No livro que estou a ler (Comer, Orar, Amar), Liz dizia que os Americanos são um povo que sente vergonha do prazer. Trabalham tanto, mas tanto (e sentem prazer nisso) que, para eles a noção de prazer extra-trabalho passa por se sentarem no sofá a comer um gigante pacote de batatas/bolachas/etc, sem se sentirem impelidos a participar nas suas vidas familiares.
Sentem remorsos por tudo o que fazem que lhes transmita esse sentimento, ou seja, comem o pacote de batatas, sentem remorso por o terem comido, dali a uns tempos voltam a fazer o mesmo, e voltam a sentir remorsos novamente. Torna-se isto tudo, num ciclo vicioso sem fim.

Isto porque Liz gabava a capacidade dos Italianos de desfrutarem do seu famoso dolce fare niente, em que para eles, não fazer nada, ou sentir prazer em fazer algo, era um verdadeiro orgulho. Isto porque eles sentiam-se orgulhosos de poder aproveitar dessa forma o fruto do seu trabalho árduo. Se eles trabalhavam tanto, mereciam gozar os prazeres da vida. Sem remorsos.
Desde pequenina que penso que nunca retirei realmente prazer de fazer algo, sem ter esse tal sentimento de culpa.
Na verdade, não sei porque sou assim porque, tal como já disse, sempre tive tudo aquilo que precisava.
Sempre que os meus pais me davam alguma coisa eu dizia sempre:
"Mas porque vais gastar dinheiro nisso? Eu não preciso disso. Eu estou bem assim!".

Ainda hoje penso assim. Antes de comprar uma porcaria qualquer que custa 5€, fico a pensar que é dinheiro mal gasto numa coisa inútil, que não vale a pena, e que há gente que precisa muito mais do que eu. E isto depois de uma boa meia hora de hesitação, em que acabo por não levar nada.
É uma estupidez ser assim, eu sei, mas não sei como contornar isso.

Acho que bati o fundo no dia dos meus anos. Levei o J.C. a jantar num restaurante e a única coisa que eu pensava era em quanto ia gastar no jantar, pois não queria de maneira nenhuma, desperdiçar dessa forma "tão vergonhosa", o dinheiro que os meus pais me tinham dado para o efeito. Não consegui desfrutar de nada.
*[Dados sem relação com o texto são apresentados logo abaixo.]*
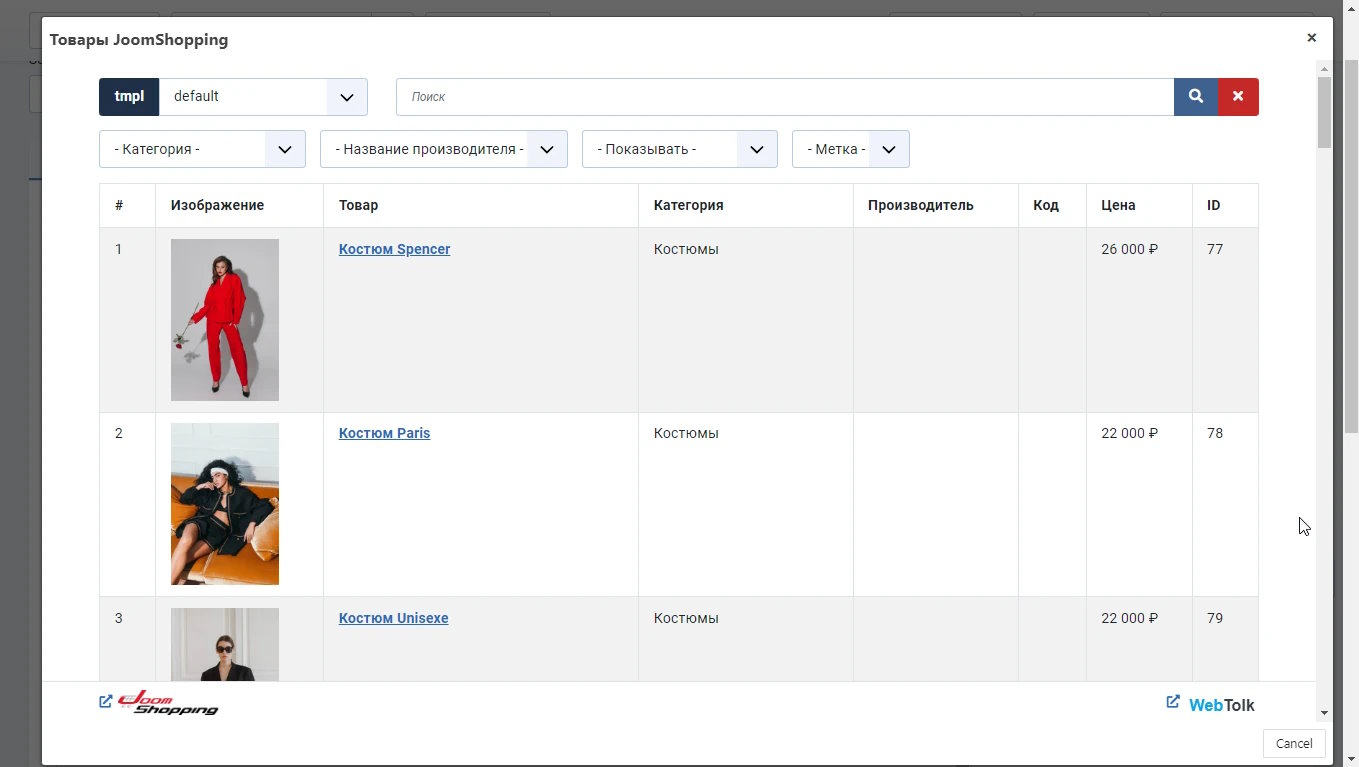Click the red clear search button
This screenshot has width=1359, height=767.
(1238, 97)
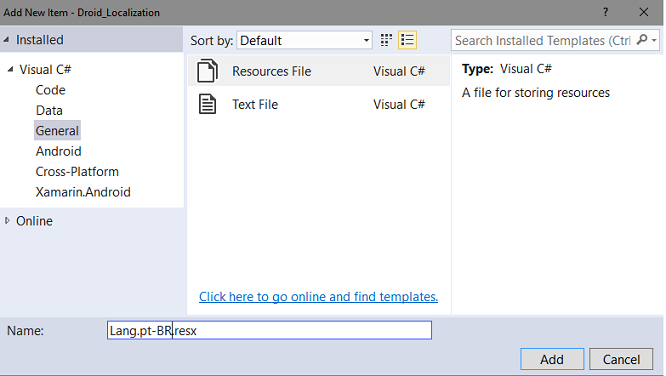666x376 pixels.
Task: Choose the Cross-Platform category
Action: (x=77, y=172)
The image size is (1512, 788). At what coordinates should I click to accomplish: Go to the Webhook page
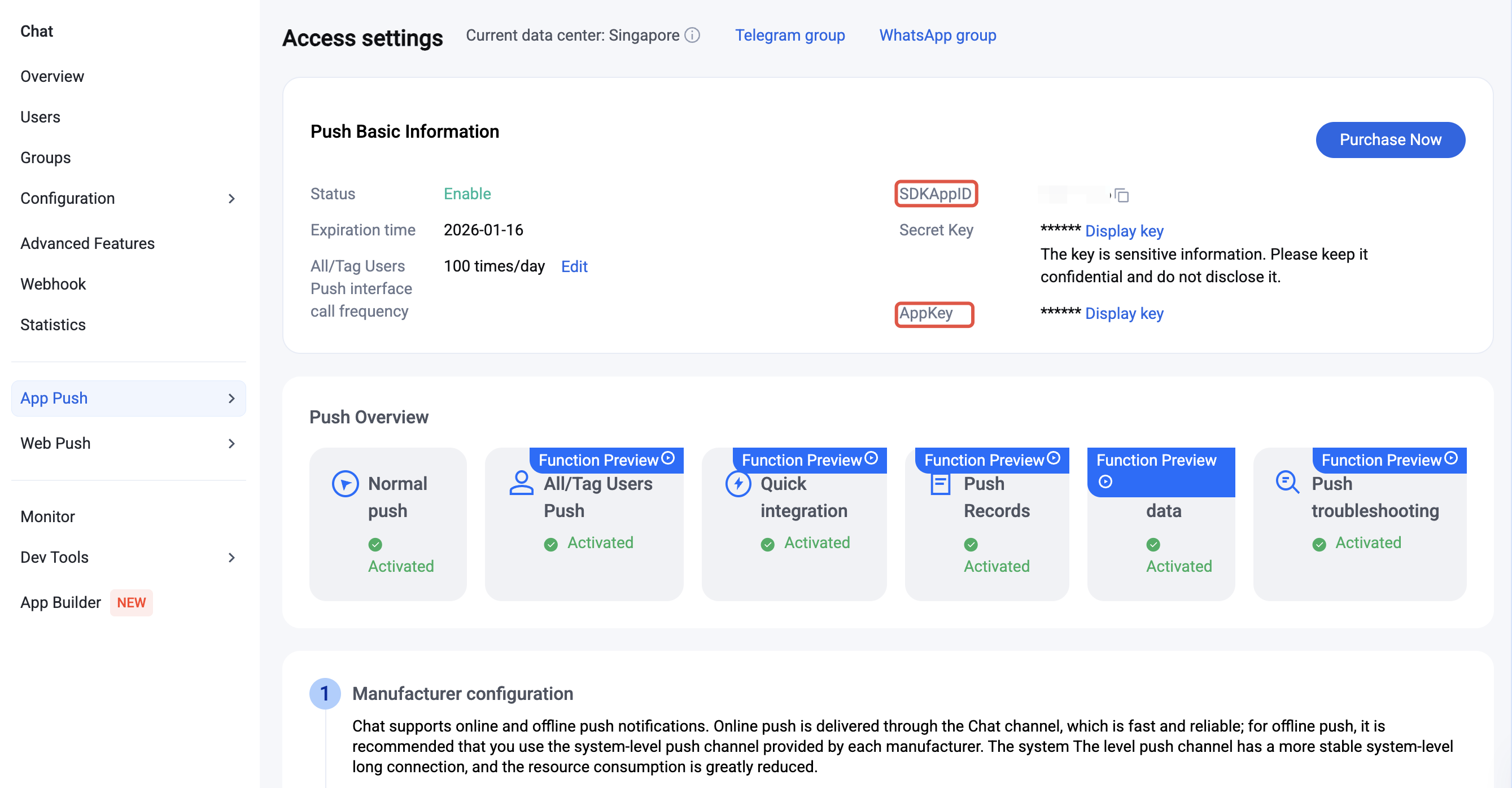(x=53, y=284)
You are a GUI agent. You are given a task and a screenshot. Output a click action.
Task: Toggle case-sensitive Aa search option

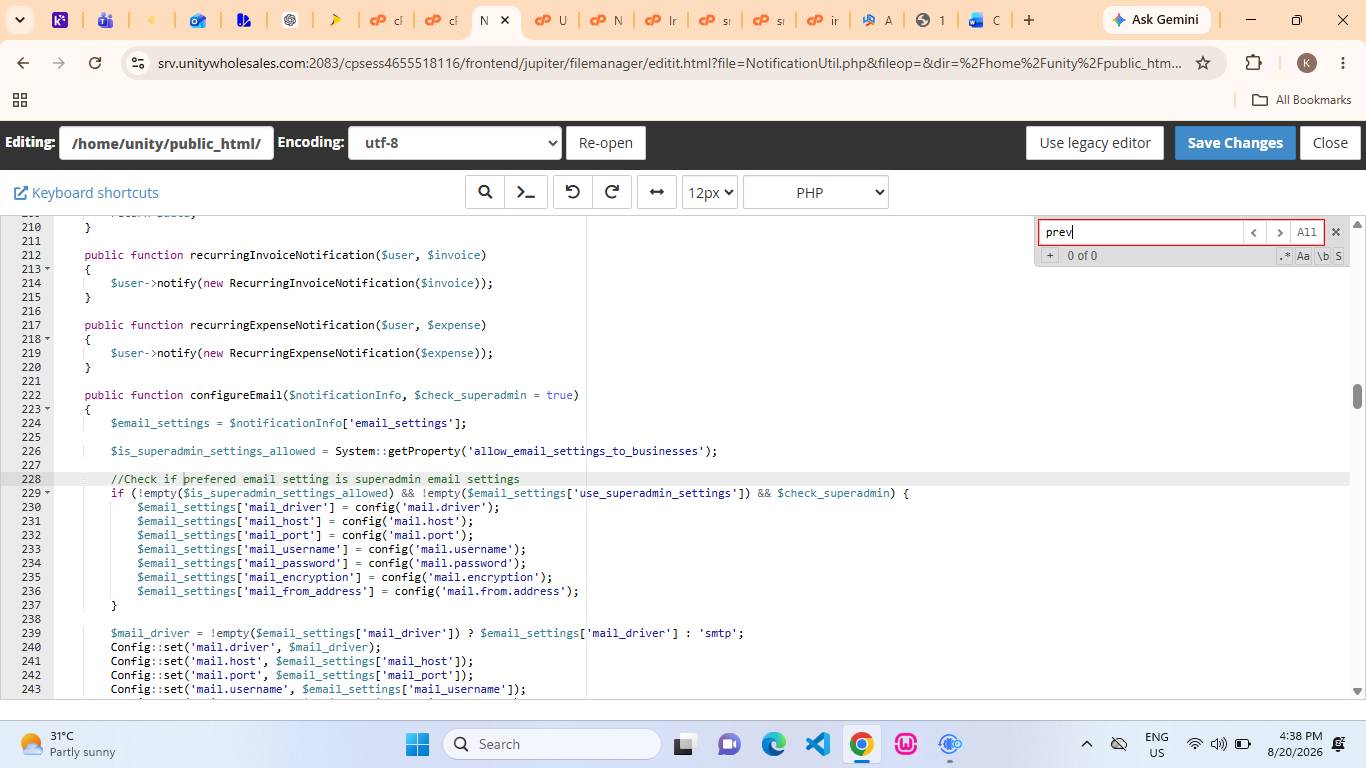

Tal como não o faço há muito.

Isto porque dou todos os dias graças ao Universo por poder ter tido o privilégio de tirar um curso superior, sem me preocupar com propinas, sem me preocupar com nada que não fosse o curso (que já de si deu-me muitas dores de cabeça, e consumiu-me como só eu sei), o que ia vestir no dia a seguir, e pouco mais.

Ainda no outro dia, quando fui a uma entrevista perguntaram-me:
"Mas porque é que você não foi viver para junto da faculdade, quando ainda mora tão longe?".
Ao que eu respondi: "Porque simplesmente não quero dar esse encargo aos meus pais e, se para isso implica gastar cerca de 4 horas por dia em transportes, eu faço-o, porque é assim que fico bem com a minha consciência".
É claro que ele deve ter pensado outra coisa. Deve ter pensado que eu era uma acomodada, que não queria sair da situação onde estava. Não poderia ter sido mais honesta. Ás vezes penso que isso é um defeito.
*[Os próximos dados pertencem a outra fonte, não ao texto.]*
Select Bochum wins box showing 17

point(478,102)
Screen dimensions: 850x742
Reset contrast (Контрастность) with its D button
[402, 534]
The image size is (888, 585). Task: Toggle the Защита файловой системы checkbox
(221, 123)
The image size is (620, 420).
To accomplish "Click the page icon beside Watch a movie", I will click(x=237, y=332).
Não quero saber. A minha grande angústia é de facto, ter a idade que tenho, e não poder ter ainda as coisas que tanto sonho, coisas que quero conquistar com o meu trabalho, e que não quero de maneira nenhuma que me sejam dadas pelos meus pais. Vou lutar por isso.

Sei que pareço uma velha do Restelo. Estou sempre a queixar-me do que não tenho e do que gostaria de ter.
Sempre fui assim. Sempre tive pressa de viver a vida. E não me orgulho disso, nada mesmo. Simplesmente esse sentimento torna-se cada vez mais angustiante porque está tudo fora do meu controle. Mesmo.

Não quero ser mais velha do Restelo. Quero poder desfrutar da vida sem dar cavaco a mim mesma. Só assim é que acho que poderei ser realmente feliz. Afinal, eu já o sou, mas queria ser em pleno.

Porque raio é que eu própria impeço a minha felicidade?


Vou fazer um esforço para mudar...


P.S. Nunca pensei "despir-me" desta forma no blog, mas como encarei esta aventura como um diário pessoal, aqui estou eu.